• [PROBLEM STATEMENT] Write out the line that contains "Image resolution: width=442" and every line after it through the end of the entries, exactly as given and with no other lines.

[Dataset entries]
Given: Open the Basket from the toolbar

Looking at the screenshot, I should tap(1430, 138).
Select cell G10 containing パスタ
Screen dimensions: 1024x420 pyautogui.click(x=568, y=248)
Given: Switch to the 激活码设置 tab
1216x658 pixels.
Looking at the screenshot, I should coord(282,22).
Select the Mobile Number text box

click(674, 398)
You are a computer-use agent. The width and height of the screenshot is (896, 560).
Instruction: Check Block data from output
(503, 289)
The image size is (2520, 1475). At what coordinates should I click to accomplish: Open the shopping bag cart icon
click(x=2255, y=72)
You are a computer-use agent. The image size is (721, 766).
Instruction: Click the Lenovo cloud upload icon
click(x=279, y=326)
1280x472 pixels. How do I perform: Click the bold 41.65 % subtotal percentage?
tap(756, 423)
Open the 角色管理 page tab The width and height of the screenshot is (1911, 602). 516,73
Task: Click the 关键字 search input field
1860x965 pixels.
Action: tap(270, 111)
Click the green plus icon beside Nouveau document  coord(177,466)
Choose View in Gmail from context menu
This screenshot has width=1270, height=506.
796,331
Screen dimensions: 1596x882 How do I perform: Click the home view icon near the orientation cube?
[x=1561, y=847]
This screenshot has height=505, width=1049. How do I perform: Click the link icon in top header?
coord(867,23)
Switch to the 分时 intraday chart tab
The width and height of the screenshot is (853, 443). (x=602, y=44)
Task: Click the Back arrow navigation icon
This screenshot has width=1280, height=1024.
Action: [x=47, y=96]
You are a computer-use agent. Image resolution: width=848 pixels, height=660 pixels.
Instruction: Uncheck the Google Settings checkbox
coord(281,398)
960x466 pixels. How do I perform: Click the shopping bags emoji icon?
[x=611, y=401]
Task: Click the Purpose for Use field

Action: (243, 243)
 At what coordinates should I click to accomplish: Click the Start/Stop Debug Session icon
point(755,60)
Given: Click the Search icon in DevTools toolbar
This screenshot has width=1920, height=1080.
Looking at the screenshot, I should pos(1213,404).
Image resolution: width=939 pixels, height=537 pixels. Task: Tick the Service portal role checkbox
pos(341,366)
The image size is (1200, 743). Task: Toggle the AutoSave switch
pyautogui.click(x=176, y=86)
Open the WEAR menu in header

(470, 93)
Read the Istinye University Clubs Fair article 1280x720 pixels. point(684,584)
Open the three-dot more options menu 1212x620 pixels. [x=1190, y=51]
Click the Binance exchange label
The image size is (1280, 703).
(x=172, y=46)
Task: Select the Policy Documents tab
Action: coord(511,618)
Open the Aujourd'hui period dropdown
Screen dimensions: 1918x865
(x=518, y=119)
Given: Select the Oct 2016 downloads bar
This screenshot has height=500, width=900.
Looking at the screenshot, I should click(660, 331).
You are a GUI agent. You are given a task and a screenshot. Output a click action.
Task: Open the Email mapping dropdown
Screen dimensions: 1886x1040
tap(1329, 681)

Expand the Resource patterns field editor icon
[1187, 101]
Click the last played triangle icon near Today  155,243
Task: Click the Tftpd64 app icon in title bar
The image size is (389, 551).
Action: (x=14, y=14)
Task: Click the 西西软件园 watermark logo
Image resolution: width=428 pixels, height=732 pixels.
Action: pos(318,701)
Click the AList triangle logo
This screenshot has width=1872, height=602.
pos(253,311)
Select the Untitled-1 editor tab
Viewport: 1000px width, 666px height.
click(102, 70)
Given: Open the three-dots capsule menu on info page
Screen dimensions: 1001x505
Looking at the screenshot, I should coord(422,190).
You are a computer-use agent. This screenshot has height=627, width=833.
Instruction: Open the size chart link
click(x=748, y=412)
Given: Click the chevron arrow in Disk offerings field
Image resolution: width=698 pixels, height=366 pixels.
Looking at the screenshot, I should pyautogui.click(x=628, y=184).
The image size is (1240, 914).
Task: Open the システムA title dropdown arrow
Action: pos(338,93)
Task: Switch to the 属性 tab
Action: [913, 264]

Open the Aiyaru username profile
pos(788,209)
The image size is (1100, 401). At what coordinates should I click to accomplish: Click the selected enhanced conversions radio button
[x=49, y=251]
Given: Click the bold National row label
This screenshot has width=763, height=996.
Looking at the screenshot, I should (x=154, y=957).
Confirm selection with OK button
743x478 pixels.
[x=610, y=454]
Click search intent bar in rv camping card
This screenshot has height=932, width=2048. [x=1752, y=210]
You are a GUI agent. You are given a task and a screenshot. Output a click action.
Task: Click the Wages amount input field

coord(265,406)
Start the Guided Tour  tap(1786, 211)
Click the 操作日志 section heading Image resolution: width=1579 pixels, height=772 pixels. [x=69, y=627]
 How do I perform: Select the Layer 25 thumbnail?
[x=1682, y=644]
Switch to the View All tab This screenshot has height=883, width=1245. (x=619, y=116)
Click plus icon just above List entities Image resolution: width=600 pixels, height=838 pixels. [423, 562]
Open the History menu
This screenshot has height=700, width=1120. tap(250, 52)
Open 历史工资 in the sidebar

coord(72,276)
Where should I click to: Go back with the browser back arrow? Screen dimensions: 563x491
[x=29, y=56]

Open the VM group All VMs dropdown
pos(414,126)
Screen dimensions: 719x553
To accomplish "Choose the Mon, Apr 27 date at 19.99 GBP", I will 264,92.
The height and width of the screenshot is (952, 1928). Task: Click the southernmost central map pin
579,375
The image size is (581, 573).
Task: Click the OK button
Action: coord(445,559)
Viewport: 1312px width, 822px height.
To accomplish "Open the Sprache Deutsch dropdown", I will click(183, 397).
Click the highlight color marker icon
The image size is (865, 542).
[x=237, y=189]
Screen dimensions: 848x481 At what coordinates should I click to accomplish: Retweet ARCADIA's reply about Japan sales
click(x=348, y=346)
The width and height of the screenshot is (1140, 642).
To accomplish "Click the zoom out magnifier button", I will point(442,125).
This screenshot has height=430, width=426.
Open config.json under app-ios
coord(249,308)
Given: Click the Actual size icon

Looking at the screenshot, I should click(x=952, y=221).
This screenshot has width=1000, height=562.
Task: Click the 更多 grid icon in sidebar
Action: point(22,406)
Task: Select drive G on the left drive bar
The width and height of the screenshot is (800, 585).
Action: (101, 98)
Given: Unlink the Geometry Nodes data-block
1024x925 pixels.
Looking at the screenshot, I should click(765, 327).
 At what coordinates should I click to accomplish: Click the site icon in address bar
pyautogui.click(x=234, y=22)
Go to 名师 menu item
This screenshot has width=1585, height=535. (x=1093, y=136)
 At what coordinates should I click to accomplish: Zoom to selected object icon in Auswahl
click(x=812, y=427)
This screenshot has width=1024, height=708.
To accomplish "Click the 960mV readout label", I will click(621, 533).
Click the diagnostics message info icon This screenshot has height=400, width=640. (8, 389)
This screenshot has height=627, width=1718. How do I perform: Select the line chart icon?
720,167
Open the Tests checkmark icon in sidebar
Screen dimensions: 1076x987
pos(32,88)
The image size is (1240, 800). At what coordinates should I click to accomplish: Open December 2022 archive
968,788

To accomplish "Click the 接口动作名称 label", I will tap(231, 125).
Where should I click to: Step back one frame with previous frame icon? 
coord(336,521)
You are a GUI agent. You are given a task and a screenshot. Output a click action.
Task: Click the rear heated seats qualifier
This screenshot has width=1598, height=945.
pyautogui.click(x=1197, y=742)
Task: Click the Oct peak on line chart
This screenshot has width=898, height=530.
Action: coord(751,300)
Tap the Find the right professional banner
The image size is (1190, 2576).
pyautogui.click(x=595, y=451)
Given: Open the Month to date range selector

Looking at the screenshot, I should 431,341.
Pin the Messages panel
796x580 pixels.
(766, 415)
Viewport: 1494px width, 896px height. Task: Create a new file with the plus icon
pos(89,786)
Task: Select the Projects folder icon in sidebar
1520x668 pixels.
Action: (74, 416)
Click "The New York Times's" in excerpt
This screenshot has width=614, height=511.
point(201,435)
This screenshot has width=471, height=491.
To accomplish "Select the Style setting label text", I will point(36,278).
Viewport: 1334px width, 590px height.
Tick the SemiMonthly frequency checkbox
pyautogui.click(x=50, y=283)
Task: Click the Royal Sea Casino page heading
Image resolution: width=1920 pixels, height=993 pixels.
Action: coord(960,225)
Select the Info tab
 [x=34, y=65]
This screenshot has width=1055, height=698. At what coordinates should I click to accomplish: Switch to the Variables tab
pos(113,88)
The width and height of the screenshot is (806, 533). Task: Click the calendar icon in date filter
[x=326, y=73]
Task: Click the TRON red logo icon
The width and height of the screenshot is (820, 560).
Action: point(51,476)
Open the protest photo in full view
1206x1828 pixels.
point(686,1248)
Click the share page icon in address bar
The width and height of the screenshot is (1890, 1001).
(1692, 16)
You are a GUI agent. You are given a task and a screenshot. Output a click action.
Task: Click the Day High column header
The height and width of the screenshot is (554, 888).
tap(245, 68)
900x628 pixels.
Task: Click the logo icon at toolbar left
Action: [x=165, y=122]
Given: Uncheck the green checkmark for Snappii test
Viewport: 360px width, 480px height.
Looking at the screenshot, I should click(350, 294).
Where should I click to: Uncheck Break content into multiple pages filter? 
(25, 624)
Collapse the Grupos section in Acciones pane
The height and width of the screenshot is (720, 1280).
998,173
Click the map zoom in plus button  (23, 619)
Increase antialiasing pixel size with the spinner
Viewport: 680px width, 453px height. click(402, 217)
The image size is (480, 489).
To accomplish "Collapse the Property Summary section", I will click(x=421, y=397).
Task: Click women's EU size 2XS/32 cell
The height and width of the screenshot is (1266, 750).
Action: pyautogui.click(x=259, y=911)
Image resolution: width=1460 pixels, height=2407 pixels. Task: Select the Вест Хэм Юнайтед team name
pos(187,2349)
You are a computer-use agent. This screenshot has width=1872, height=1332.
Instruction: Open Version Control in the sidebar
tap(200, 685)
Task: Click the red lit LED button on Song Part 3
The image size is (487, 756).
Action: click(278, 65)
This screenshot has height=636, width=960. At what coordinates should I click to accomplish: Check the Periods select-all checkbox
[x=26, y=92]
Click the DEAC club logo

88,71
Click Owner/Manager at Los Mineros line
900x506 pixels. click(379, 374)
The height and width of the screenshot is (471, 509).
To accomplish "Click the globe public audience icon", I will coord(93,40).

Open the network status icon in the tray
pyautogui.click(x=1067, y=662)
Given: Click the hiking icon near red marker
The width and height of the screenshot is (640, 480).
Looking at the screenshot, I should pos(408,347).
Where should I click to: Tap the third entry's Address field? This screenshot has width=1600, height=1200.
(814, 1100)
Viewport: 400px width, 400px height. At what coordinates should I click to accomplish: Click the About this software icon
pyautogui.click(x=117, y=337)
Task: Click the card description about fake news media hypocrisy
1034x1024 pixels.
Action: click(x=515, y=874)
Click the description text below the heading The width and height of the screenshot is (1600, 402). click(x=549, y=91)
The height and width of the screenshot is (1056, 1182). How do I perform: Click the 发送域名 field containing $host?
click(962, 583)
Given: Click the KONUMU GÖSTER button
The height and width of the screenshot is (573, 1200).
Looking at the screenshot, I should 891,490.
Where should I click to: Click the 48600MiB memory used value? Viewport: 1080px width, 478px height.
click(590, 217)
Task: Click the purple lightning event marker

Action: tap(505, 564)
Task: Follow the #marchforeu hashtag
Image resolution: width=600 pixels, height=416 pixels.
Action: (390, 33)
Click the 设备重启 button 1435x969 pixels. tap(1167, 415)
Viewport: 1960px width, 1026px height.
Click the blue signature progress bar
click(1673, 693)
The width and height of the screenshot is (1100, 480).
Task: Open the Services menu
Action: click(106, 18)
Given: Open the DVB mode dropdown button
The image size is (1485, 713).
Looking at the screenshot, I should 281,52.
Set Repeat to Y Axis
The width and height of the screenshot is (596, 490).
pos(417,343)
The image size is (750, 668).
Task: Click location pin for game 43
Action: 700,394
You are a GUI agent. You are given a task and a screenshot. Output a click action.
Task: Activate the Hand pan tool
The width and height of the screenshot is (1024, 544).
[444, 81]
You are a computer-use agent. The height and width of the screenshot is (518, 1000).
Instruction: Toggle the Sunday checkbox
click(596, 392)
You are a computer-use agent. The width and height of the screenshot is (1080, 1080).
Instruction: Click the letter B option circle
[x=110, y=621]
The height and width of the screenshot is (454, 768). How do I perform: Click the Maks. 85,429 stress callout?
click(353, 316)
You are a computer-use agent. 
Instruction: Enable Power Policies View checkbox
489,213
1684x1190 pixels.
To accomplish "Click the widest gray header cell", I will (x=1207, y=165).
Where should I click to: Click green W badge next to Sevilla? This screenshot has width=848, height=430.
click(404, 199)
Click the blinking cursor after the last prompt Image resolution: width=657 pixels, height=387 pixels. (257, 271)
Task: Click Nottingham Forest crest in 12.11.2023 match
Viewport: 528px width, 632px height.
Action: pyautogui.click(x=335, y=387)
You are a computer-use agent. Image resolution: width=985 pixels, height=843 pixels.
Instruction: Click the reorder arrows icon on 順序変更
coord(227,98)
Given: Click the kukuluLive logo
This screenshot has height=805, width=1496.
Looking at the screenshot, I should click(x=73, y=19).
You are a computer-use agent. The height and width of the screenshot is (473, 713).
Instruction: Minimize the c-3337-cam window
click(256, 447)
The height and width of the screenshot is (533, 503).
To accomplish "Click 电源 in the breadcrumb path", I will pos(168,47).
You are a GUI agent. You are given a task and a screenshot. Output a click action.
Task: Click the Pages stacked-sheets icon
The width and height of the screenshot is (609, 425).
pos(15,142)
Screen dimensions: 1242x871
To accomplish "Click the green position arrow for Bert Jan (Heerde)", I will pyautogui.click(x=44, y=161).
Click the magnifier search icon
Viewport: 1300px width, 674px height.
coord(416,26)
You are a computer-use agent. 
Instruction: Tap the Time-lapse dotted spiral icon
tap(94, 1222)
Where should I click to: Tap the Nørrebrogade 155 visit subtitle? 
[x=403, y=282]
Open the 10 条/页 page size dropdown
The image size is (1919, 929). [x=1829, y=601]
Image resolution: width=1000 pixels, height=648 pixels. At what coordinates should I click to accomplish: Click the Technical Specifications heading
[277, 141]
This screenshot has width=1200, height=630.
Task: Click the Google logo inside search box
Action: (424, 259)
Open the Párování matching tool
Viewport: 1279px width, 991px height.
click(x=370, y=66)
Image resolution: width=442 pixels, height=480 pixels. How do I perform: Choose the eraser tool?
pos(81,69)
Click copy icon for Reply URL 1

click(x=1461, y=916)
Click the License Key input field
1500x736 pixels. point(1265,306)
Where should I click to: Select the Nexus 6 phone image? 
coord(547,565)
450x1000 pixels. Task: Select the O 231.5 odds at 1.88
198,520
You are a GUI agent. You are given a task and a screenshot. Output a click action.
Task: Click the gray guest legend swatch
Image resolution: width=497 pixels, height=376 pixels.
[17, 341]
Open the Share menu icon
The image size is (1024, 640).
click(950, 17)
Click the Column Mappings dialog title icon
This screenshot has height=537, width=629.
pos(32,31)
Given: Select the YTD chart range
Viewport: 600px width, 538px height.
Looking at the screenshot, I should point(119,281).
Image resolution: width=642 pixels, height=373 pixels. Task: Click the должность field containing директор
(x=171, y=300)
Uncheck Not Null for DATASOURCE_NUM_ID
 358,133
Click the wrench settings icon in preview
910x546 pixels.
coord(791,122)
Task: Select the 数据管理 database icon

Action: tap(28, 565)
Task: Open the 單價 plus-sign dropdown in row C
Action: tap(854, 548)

• [EXERCISE RESPONSE]
Image resolution: width=442 pixels, height=480 pixels. How do I perform: Choose the eraser tool?
pos(81,69)
Click copy icon for Reply URL 1

click(x=1461, y=916)
Click the License Key input field
1500x736 pixels. point(1265,306)
Where should I click to: Select the Nexus 6 phone image? 
coord(547,565)
450x1000 pixels. Task: Select the O 231.5 odds at 1.88
198,520
You are a GUI agent. You are given a task and a screenshot. Output a click action.
Task: Click the gray guest legend swatch
Image resolution: width=497 pixels, height=376 pixels.
[17, 341]
Open the Share menu icon
The image size is (1024, 640).
click(950, 17)
Click the Column Mappings dialog title icon
This screenshot has height=537, width=629.
pos(32,31)
Given: Select the YTD chart range
Viewport: 600px width, 538px height.
Looking at the screenshot, I should point(119,281).
Image resolution: width=642 pixels, height=373 pixels. Task: Click the должность field containing директор
(x=171, y=300)
Uncheck Not Null for DATASOURCE_NUM_ID
 358,133
Click the wrench settings icon in preview
910x546 pixels.
coord(791,122)
Task: Select the 数据管理 database icon

Action: tap(28, 565)
Task: Open the 單價 plus-sign dropdown in row C
Action: tap(854, 548)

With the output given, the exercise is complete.